* BEGIN Source *
Illusions of Choice

December 12, 2018
There's a bit of misdirection involved in all RPGs. The core misdirection is that the PCs need to feel that they might not win each confrontation, but end up winning nearly all of them. Success shouldn't be automatic, of course, but it should feel a lot more unlikely than it actually is. This misdirection falls on the GM a lot of the time (for example, to play up how fierce an ogre is when the PCs can easily defeat it, by the numbers) and the game system a lot of the time (to provide, for example, Hero Points or Fate Points that allow players to recover from bad rolls and turn failure into success), but some of this falls on the adventure designer, as well. Here are a few ways to deceive the PCs in a way that makes them feel successful, even when the odds aren't really as stacked against them as it seems. 

High Roll Wins. This example is something I see quite often. The PCs have to notice something--a mugging in a nearby alley, for example--and they all make Perception checks. The highest roll successfully notices the clue, no matter the result of this roll. I used to deride this as poor design--after all, if the PCs literally cannot fail to notice something, why not just dispense with the rolls and pick someone to notice it? But then I remembered how much players like feeling that their rolls matter. So requiring a roll and revealing something to the player that rolled the highest is saying, "good job, you JUST succeeded at a thing," which feels good for the player. So there's a place for this kind of trickery in adventure design, I think.

A Sandbox that Isn't. I mentioned this in my last blog. PCs like to have a lot of choice, and "sandbox" style adventures give that to them. They feel like they can go anywhere in the world and face any kind of challenge. But if some of the encounters would be much too easy for them and some much too hard, what should an adventure designer do to avoid boredom or overwhelming PC death, respectively? One solution is to scale the PCs' challenge based on where they are. If they hit the orc caves while still low level, there's just a few orc warriors. If they hit the orc caves at a much higher level, there are orc warlords and death priests and so on. I witnessed this myself playing Mass Effect. Near the end of the game, I went to a planet with exceptionally tough mercenaries who carried fantastic gear. Neat! On my second playthrough, I went to this planet very early on, hoping to sneak in and steal some of the fantastic gear. I failed, started a fight--and won pretty easy. Then, it turned out, the gear wasn't so great. The game had scaled to "level appropriate" enemies and gear behind the scenes. If I hadn't been playing through it twice--and few tabletop RPG players ever play through the same adventure twice--I wouldn't have ever noticed that the "sandbox" wasn't really a sandbox at all.
* END Source *
* BEGIN Records provided *
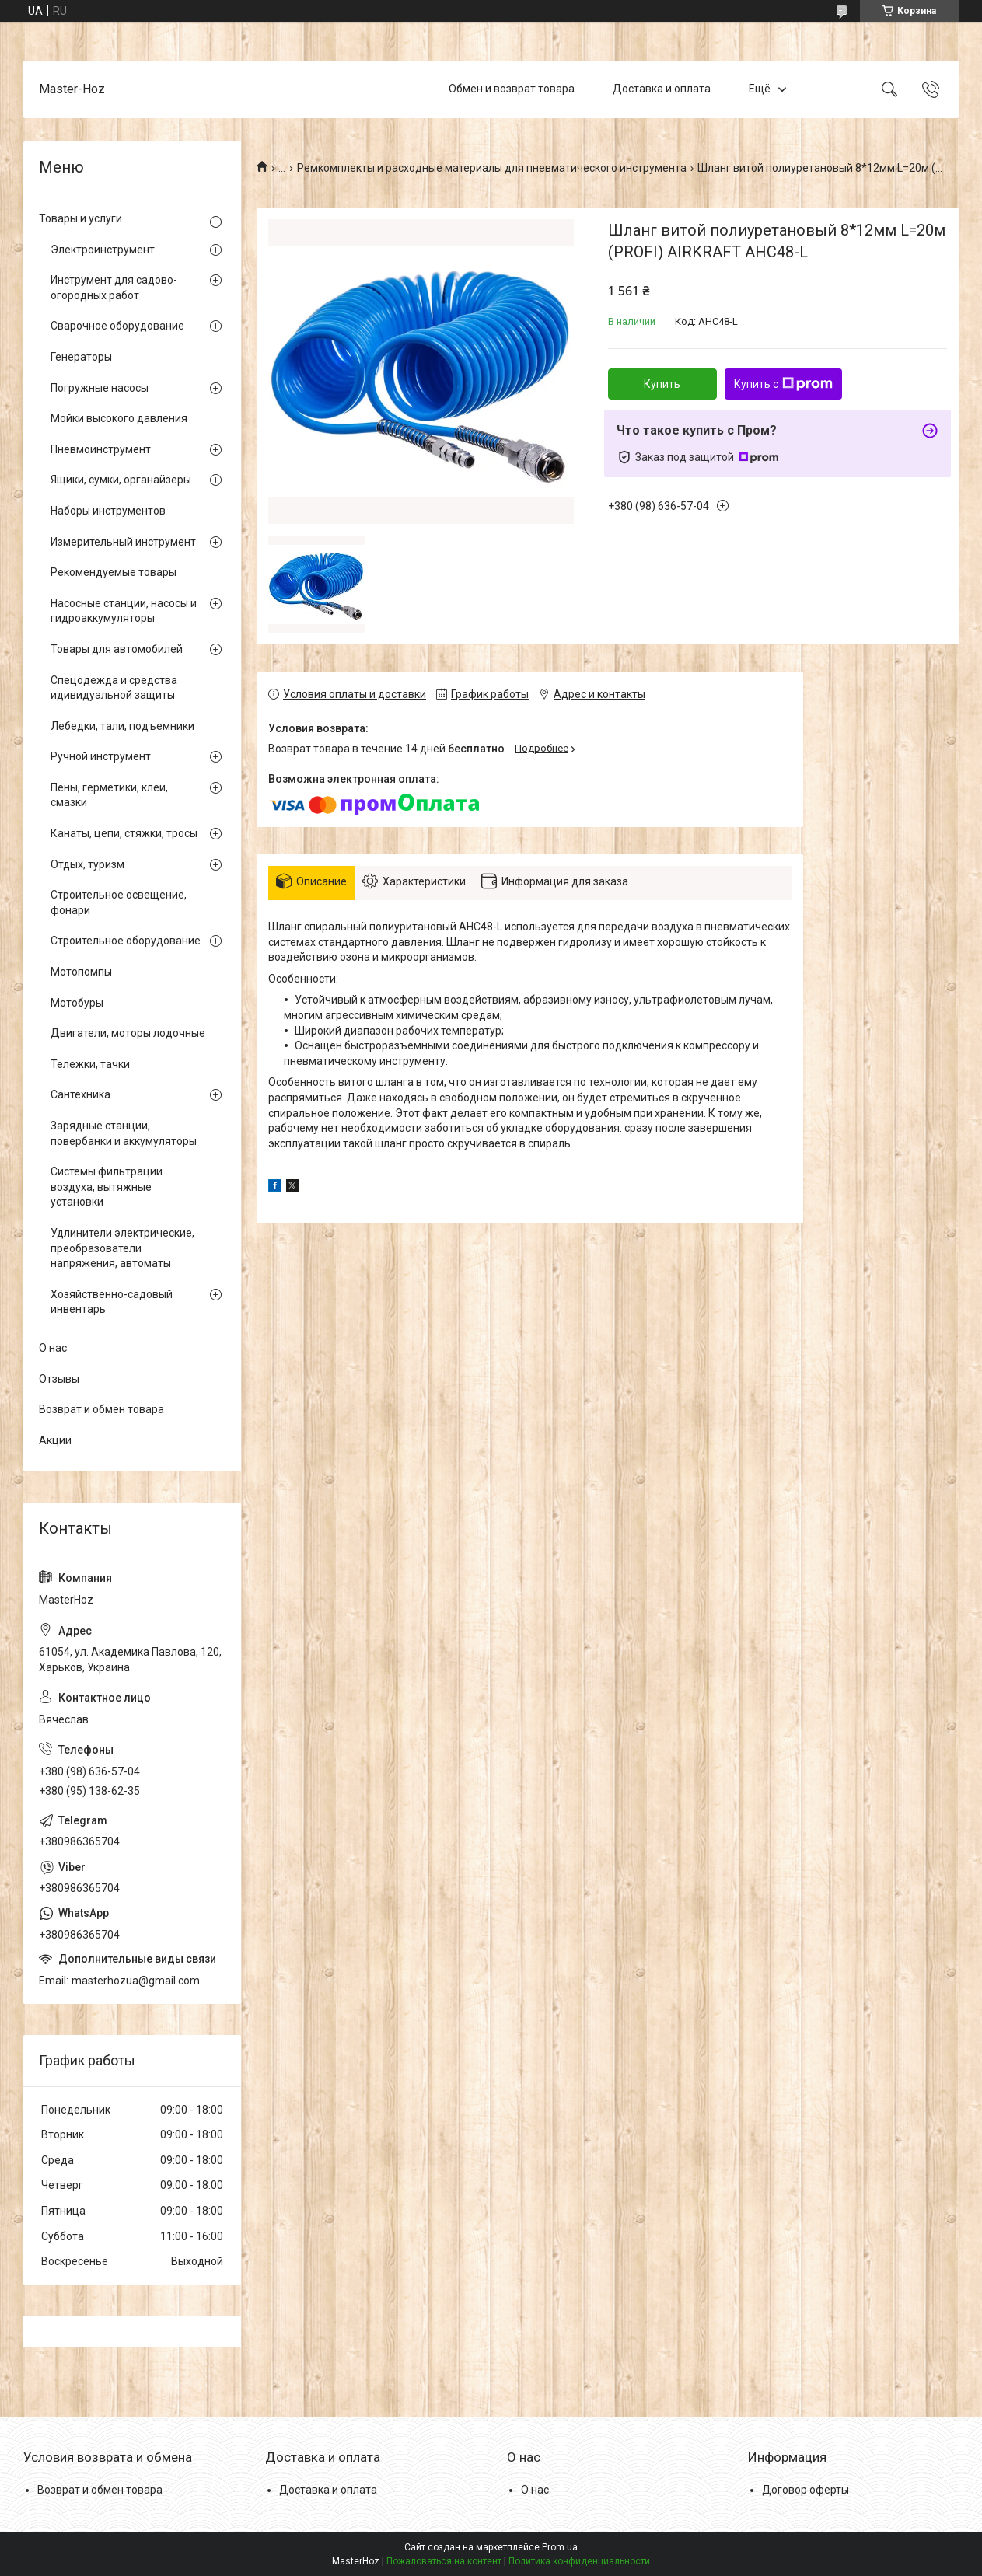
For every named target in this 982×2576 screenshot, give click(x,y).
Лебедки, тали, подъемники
* END Records provided *
* BEGIN Records provided *
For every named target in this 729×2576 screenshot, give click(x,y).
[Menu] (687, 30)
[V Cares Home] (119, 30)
* END Records provided *
* BEGIN Records provided *
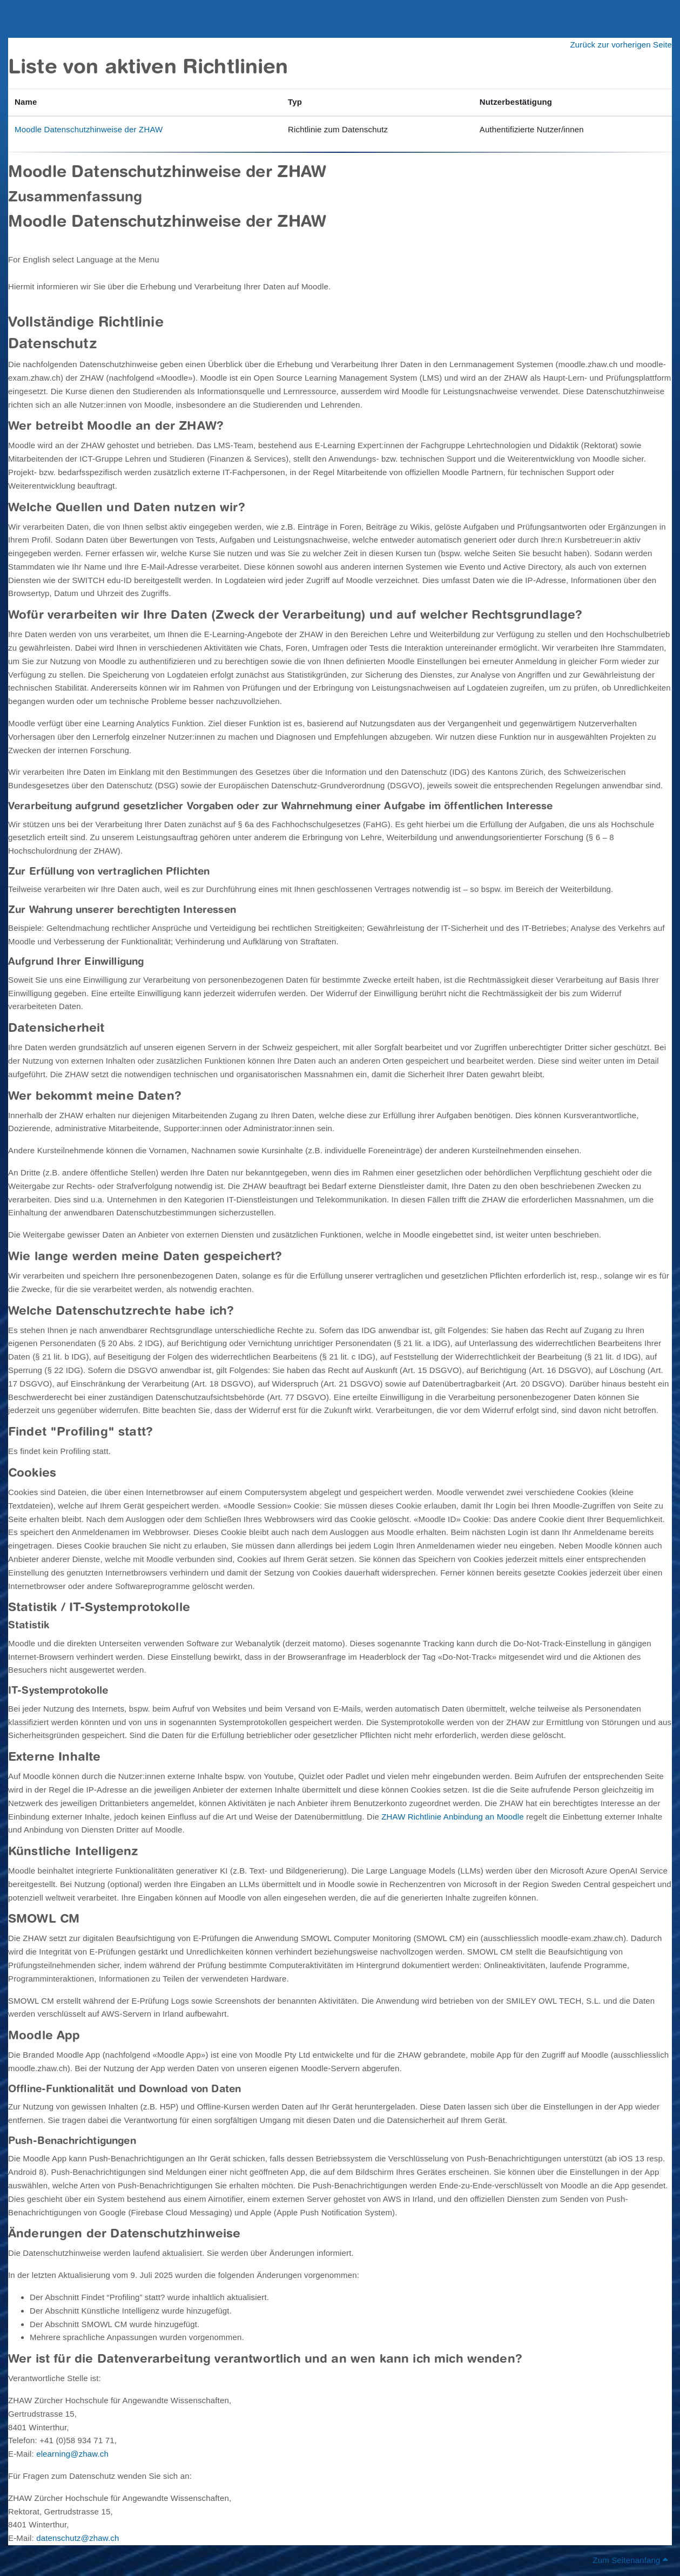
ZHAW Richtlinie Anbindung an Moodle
* END Records provided *
Your instructions:
In the post on illusions of choice, under "High Roll Wins," which player notices the clue? Please answer in one sentence.

Task output:
The player with the highest Perception roll notices the clue, no matter what the result of that roll is.